[Stored records]
----
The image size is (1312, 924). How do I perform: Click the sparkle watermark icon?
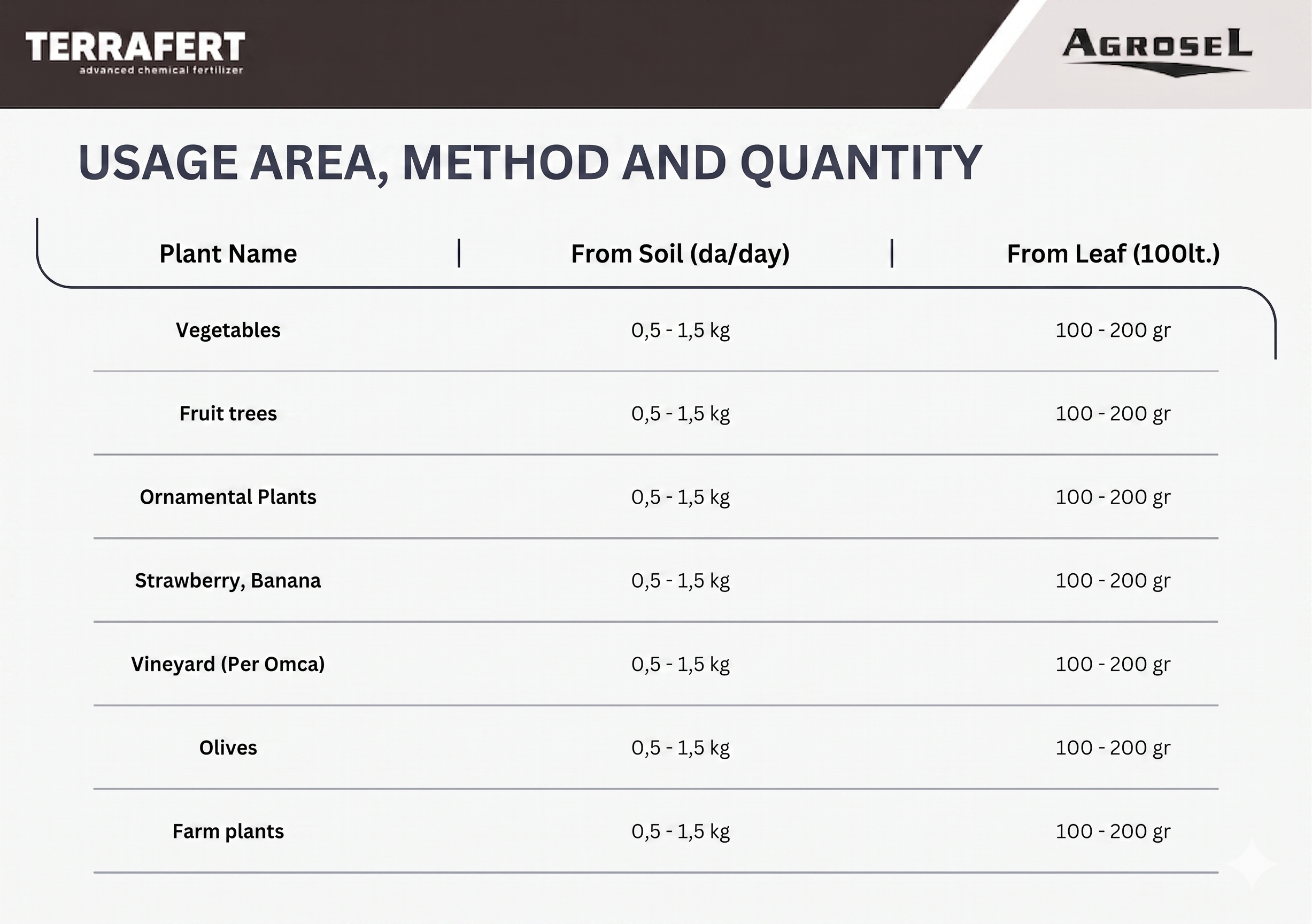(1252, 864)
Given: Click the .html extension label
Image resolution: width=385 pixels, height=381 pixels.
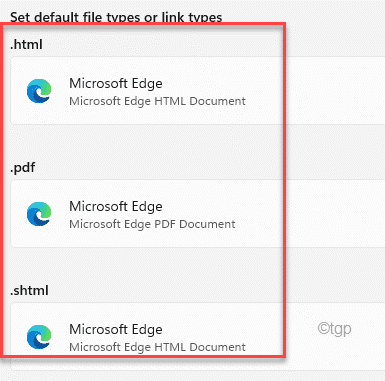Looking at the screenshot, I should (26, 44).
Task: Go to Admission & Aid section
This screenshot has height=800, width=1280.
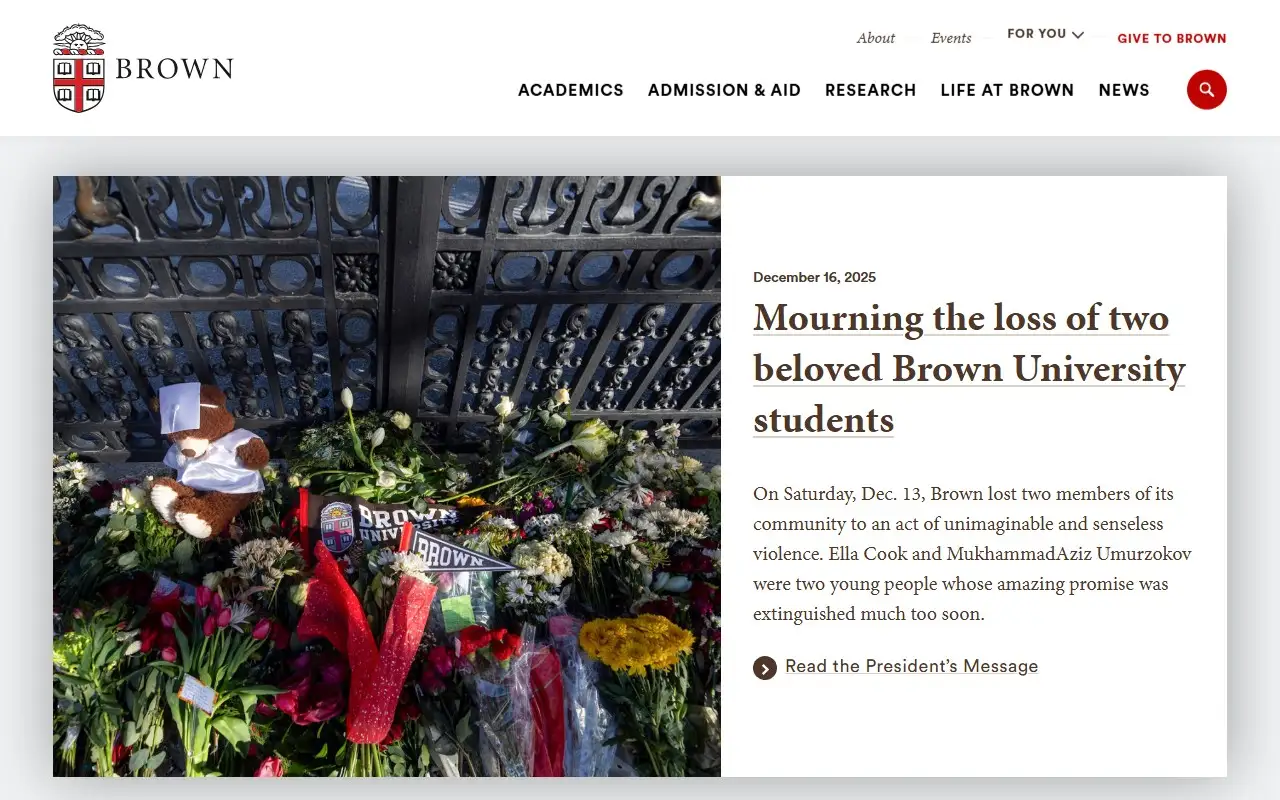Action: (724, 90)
----
» Exercise description: Write out the data above exactly, minus any images.

» Response area:
The image size is (1312, 924). How do I perform: Click the sparkle watermark icon?
(1252, 864)
Given: Click the .html extension label
Image resolution: width=385 pixels, height=381 pixels.
Looking at the screenshot, I should (26, 44).
Task: Go to Admission & Aid section
This screenshot has height=800, width=1280.
Action: (724, 90)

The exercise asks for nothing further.